- _Exercise directions_: Apart from the images, the records below need to be copied exactly.

Pixel coordinate grounding data:
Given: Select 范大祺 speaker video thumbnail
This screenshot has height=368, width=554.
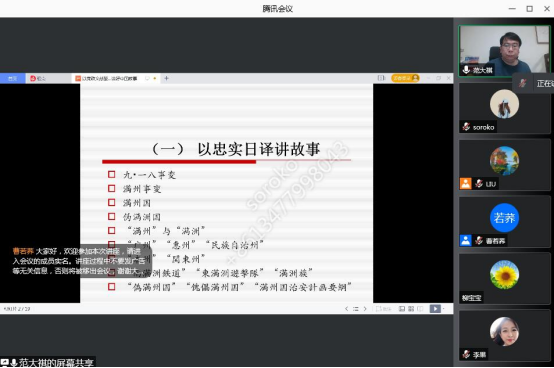Looking at the screenshot, I should click(504, 51).
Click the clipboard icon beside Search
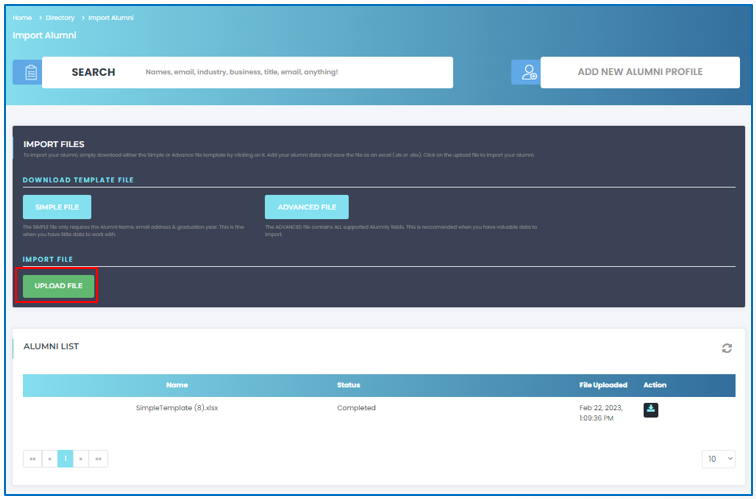 click(31, 72)
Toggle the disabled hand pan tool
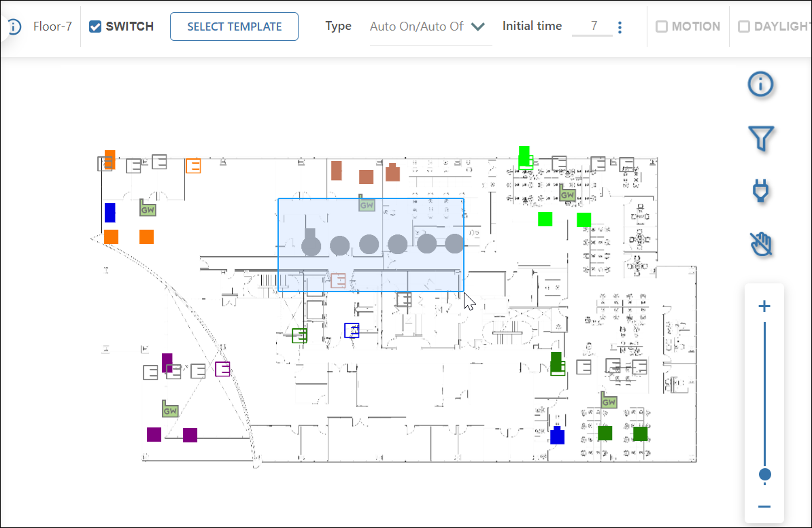Screen dimensions: 812x528 761,243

- _Finished task_:
Given: Select 范大祺 speaker video thumbnail
This screenshot has height=368, width=554.
Looking at the screenshot, I should click(504, 51).
Click the clipboard icon beside Search
 click(31, 72)
Toggle the disabled hand pan tool
Screen dimensions: 812x528 761,243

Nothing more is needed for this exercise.